It started to rain during the fitful night we spent anchored at Port Orford. We weren’t planning to leave particularly early from there because we needed to wait to cross the Coos Bay Bar on the flood tide, and that wouldn’t be until early evening. We thought about waiting out the rain, but the calm weather window beckoned, so we put on our foul weather gear, hauled the anchor and took off.
We spent the first couple of hours getting around two reefs off Cape Blanco. We probably weren’t out for 30 minutes before we had our first whale sighting, about 200 feet off the port side of the boat – a very large whale surfaced. We saw many more whale spouts during the day and several whales close enough to see fairly well. They appeared to be blue whales and/or fin whales.

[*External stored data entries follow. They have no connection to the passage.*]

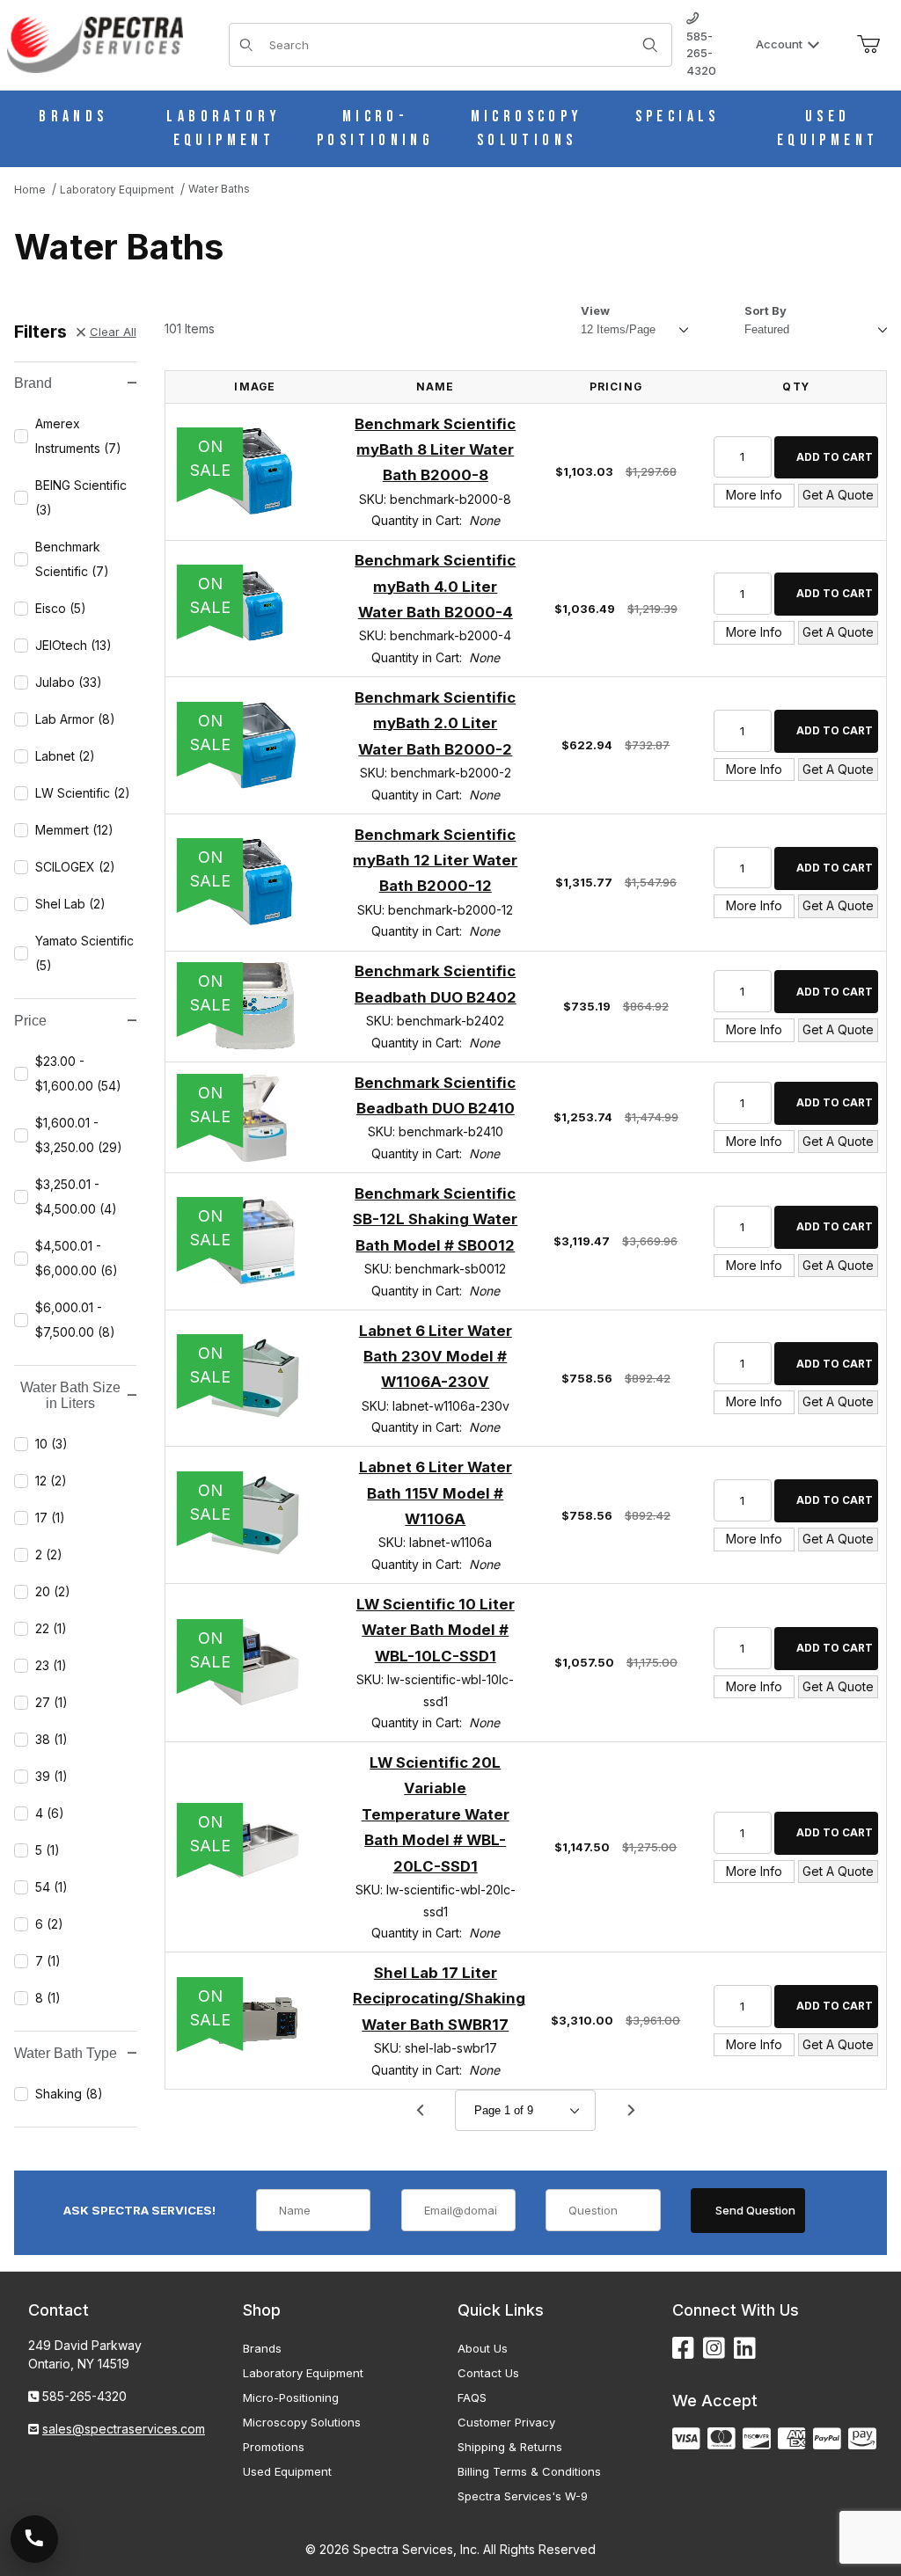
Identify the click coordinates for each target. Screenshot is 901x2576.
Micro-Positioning (291, 2397)
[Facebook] (683, 2348)
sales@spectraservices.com (123, 2428)
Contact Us (488, 2373)
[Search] (650, 45)
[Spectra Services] (95, 43)
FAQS (472, 2397)
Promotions (273, 2447)
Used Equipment (287, 2471)
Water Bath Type (65, 2053)
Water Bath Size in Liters (70, 1395)
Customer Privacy (506, 2422)
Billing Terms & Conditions (529, 2471)
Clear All (113, 332)
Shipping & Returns (510, 2447)
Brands (262, 2348)
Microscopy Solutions (302, 2422)
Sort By (765, 310)
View (595, 310)
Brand (33, 383)
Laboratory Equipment (303, 2373)
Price (30, 1020)
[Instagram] (714, 2348)
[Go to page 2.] (631, 2111)
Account (779, 44)
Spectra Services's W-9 (523, 2496)
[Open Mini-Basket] (868, 44)
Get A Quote (838, 494)
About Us (483, 2348)
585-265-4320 (701, 53)
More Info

We crossed the Coos Bay bar at about 6:30 pm, and the conditions were as calm as we could expect. The course to the marina is sort of confusing, with twists and turns and many submerged obstacles, so we were watching the depths, charts and our reference materials constantly. It wasn’t long before we spotted a very large dredging operation going on, and it appeared to be right in the channel where we were headed. As we got closer, we confirmed this and we couldn’t see a way around it, so we called them on the radio. We got a vague response, but waited for about 20 minutes while some other boats came out of the marina. Finally, we decided to go for it and we passed the dredger without incident – it was stressful though! Since we have been here, the dredging operations have moved closer to us until last night, when they were right next to us. They seem to be moving back out to the channel now.
We’re docked at the guest dock at Charleston Marina, which is a working harbor, as most have been since we left southern California. While we’ve been here we got some locally caught fresh albacore, which we seared and ate with a soy wasabi sauce (yum!) and a live Dungeness crab that we greatly enjoyed for dinner last night (in the interest of full disclosure, I have never cooked shellfish before, but it went OK. The only hard part was putting the guy in the pot – he really didn’t want to go). Fresh, inexpensive seafood is sold just two docks over from us. I really don’t think that I have understood how much better really fresh seafood is. I am committed to supporting our local fishermen now, wherever we are.
The dock we’re on is popular with local people for crabbing. Every day there are several families on the dock and they’re usually successful catching crab that are big enough to keep. I found out today that a yearly crabbing permit is only $7 if you’re a local and $10 if you’re not. That’s pretty cheap.
Today we restocked on groceries in town, which is about 6 miles away, and we plan to eat some more fresh seafood while we are here, because it’s just wonderful. There is currently no indication of when the weather is going to let up so we can head north, and we expect we’ll be here for several more days. It’s OK with us – we’re really enjoying the people here and the laid back atmosphere. Also, it’s been sunny every day! Not really warm, but the sun is very welcome. Within the next couple of days we plan to go hunting for fresh blackberries and hike to a couple of local beaches. We also have more mundane things to take care of, like laundry, filling our propane and a couple of boat projects. We discovered on the way here that both our mechanical and manual bilge pumps are not working, so we are tracking down those issues; luckily there is a marine store only a mile away. Bilge work is one of the less fashionable parts of boating, but we do what we have to do!